EXERCISE INSTRUCTIONS
Write out all of the records precisely. Skip anything that is a picture.

Saved entries:
--------------------

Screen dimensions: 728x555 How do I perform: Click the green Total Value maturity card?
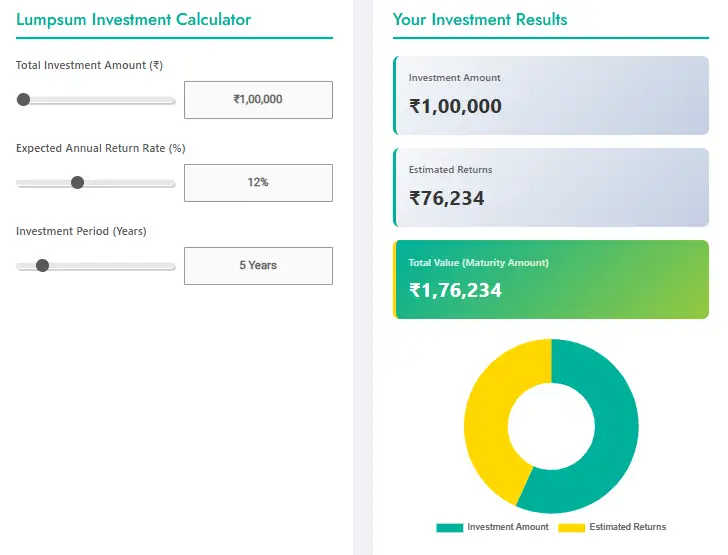point(551,279)
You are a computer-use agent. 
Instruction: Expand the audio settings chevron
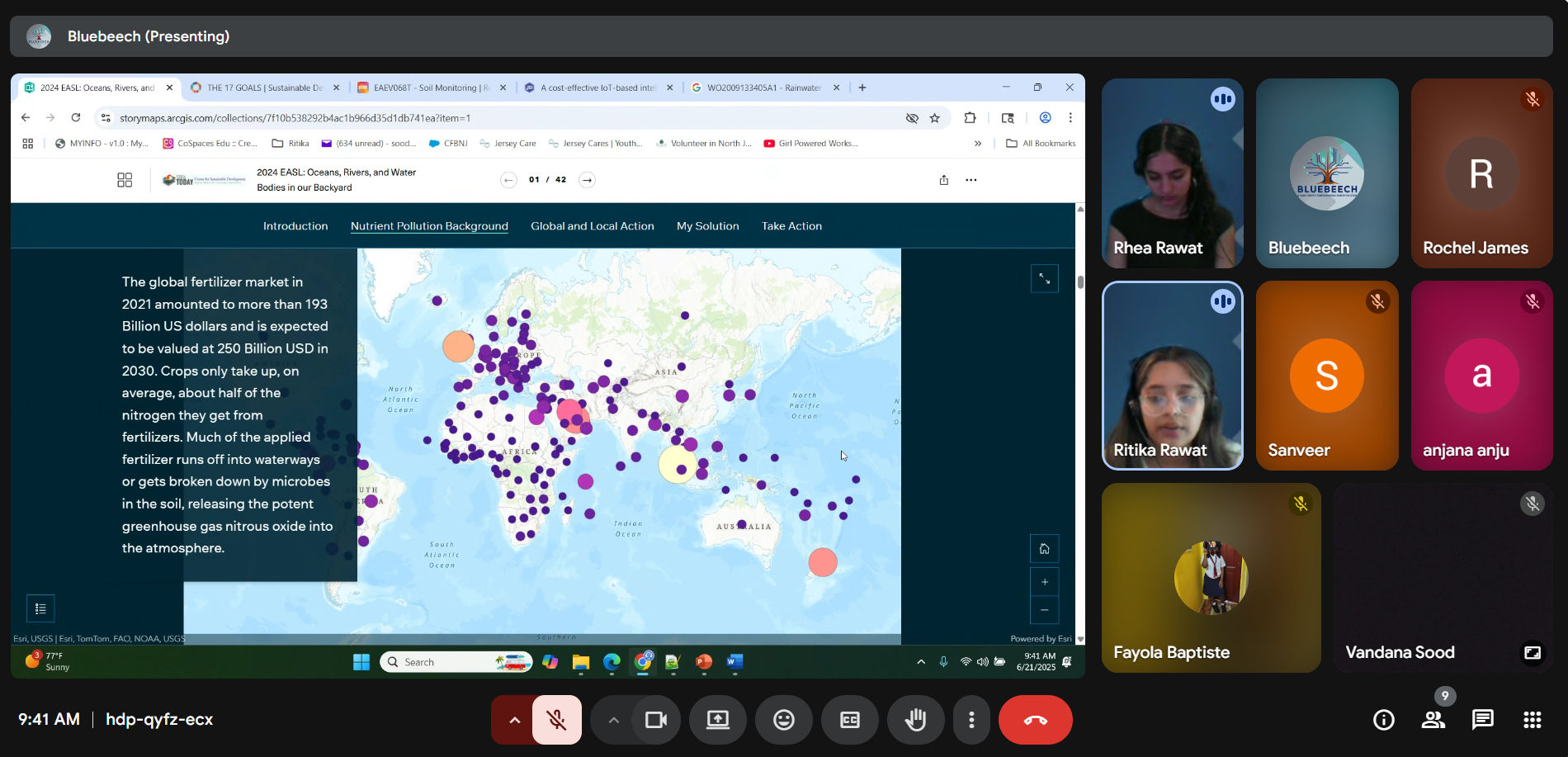click(x=514, y=720)
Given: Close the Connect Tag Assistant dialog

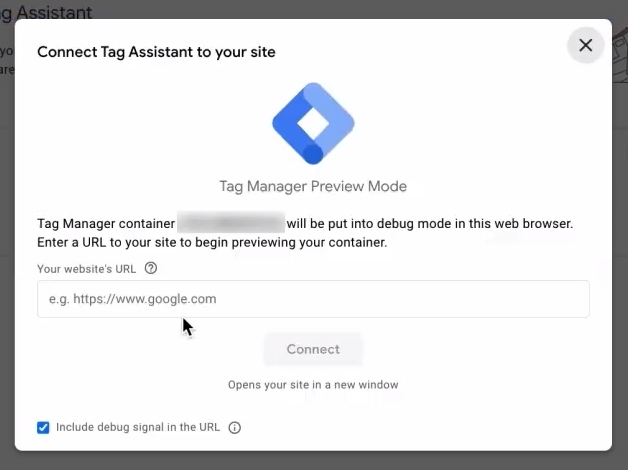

--------------------

OUTPUT FOR THIS EXERCISE
Screen dimensions: 728x555 How do I perform: Click the green Total Value maturity card?
point(551,279)
You are a computer-use agent. 
Instruction: Expand the audio settings chevron
click(x=514, y=720)
Given: Close the Connect Tag Assistant dialog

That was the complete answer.